THUS: OWLS – cardiac malformation)

(CD, almost musique)

Folk covers a wide range of musical forms these days (see also the review of Picastro’s “become secret” album somewhere around here) but this is the way I like it best: a mysteriously named band with a debut album accompanied by no information whatsoever popped into the player and suddenly a whole wonderful world of emotional dynamics and cataclysms pours into the room. There are spurs of light and heartthrob crossing the room, opening stories and memories left to peruse or to wither, cranked into the mind by softness. An elegy followed by a screamed excess and then poured into a chorus of likeminded despair. The last time this happened to me was The Black Heart Procession turning their “Amore Del Tropico” into a genius live set too many years ago. But “cardiac malformation” is very different, and that is not only due to the female vocals, but probably more to the hymnal dynamics every other song seems to grow into. Or is sucked into, who can say?

Thus:Owls are able to take it to other places as well, like a stormy, percussive swing as on “Sometimes” with desperate jazz measures thrown in, or the dramatic storytelling so readily employed and made well known by Frida Hyvonnen on “climbing the fields of Norway” (the Scandinavian connection does not really seem to be a coincidence – the bleakness of the cold and dark northern winters is a legend even around here in the mountains of central eastern Europe) or even ephemeral dreamy accounts of memories not yet experienced as the slowly winding “my thoughts ain’t lovely”. Or the screaming, crashing blurr of noise that is the beginning of “a volcano in my chest”. But it is these highpoints mentioned above that struck me personally the deepest. Unlike some of the other, more “regular” songs, they won’t find their way onto a mixtape of mine, because they need to be settled in between songs that lead to and from them, otherwise they will stick out like toothache in a row of regular songs. But in a lot of ways, I am an album listener mostly, anyway.

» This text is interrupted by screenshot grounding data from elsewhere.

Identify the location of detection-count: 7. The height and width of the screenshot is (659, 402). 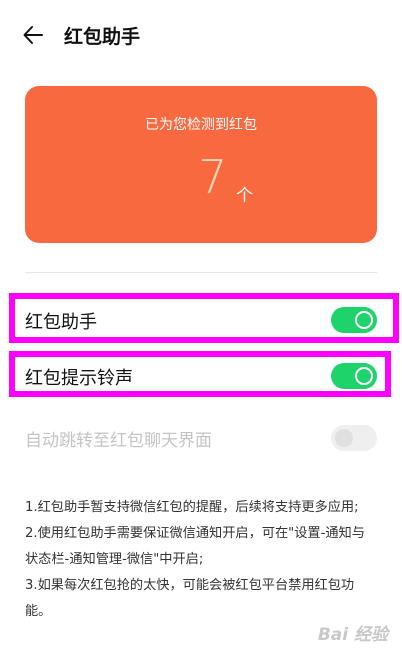
(213, 177).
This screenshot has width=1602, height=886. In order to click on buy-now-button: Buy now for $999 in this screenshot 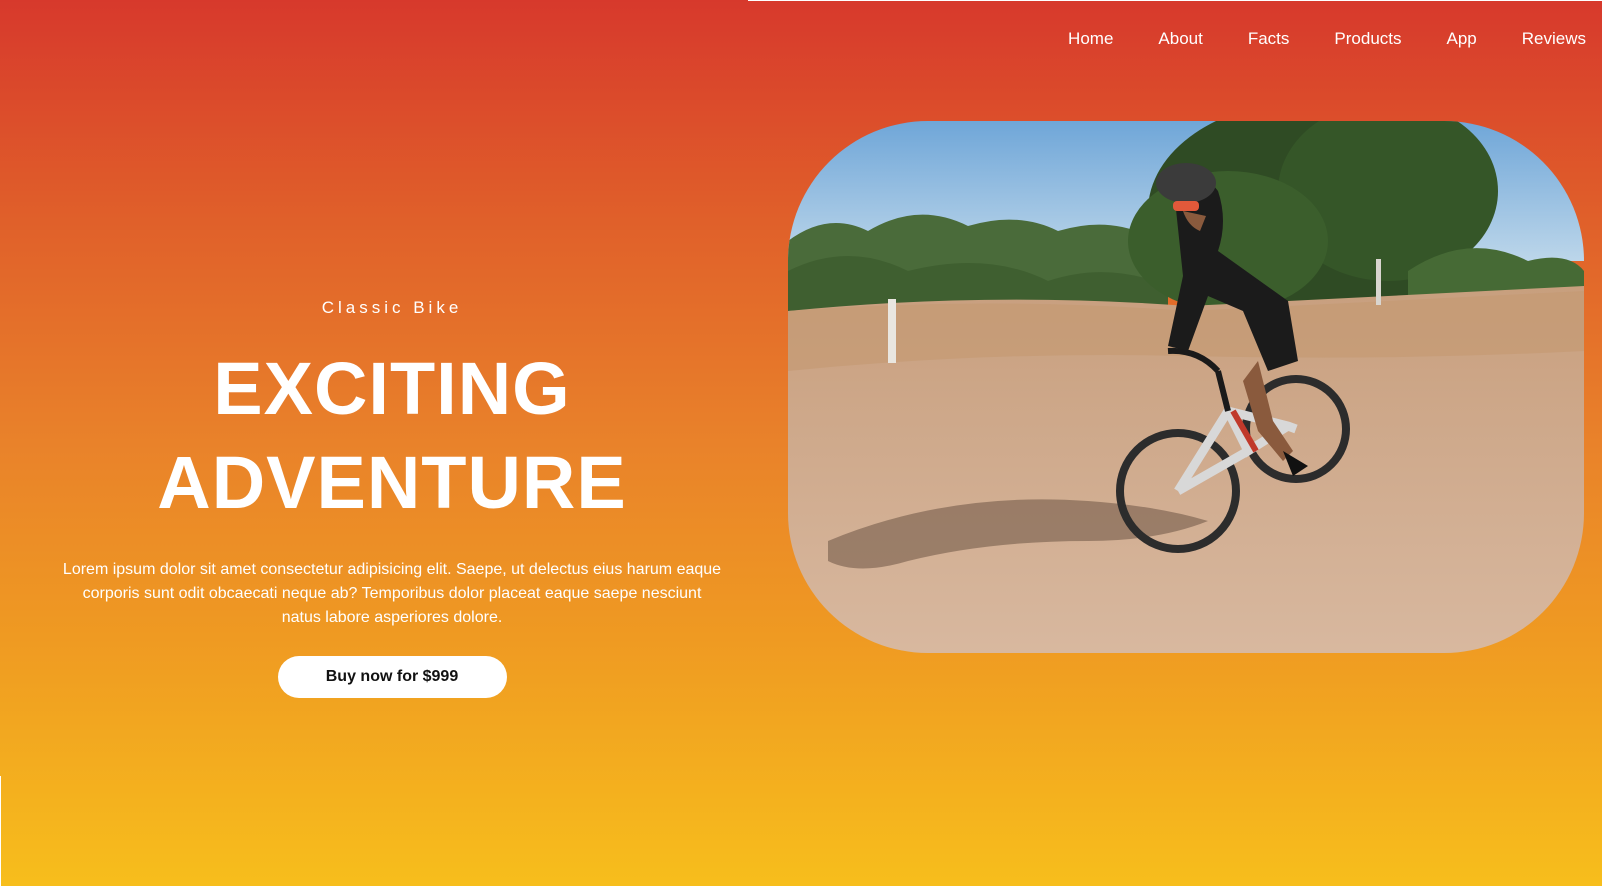, I will do `click(392, 677)`.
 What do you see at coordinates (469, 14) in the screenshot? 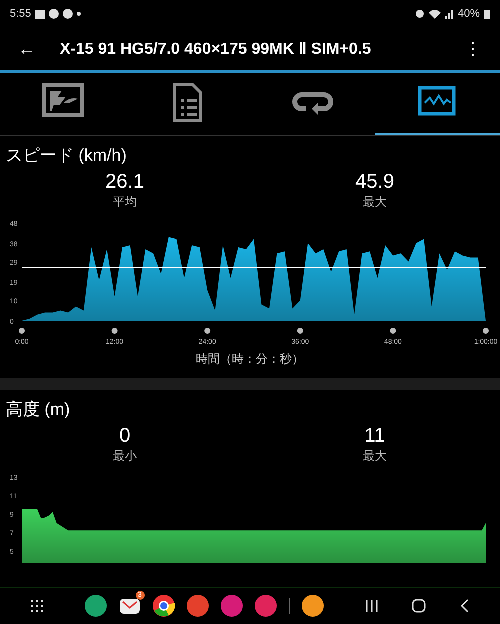
I see `battery-level: 40%` at bounding box center [469, 14].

I like the long format and to compare the sounds as they evolve from one song to the next and then onwards.

It is a terrible kind of mystique to fall into a pitch black hole and only find out by intuition. A friend of mine likes to go ice-diving and she says the worst thing is to find the hole you went down, you should at least always leave ten minutes time for it. Because from below everything is a blending, blistering white, especially on a sunny day. Imagine falling into a frozen lake, if you don’t manage to stick to the hole, if you go down, there is no way you will ever find your way out again. And in the ice cold water you have two to three minutes maximum until your whole body goes numb from the coldness and you sink down to the bottom to be found again, probably when the springtime comes. And now imagine that, only with blackness instead of white, and you get some of the mindset I fall into lately when listening to this kind of music. Thus:Owls have made it onto my top list for 2010 with this, and it is only yet February.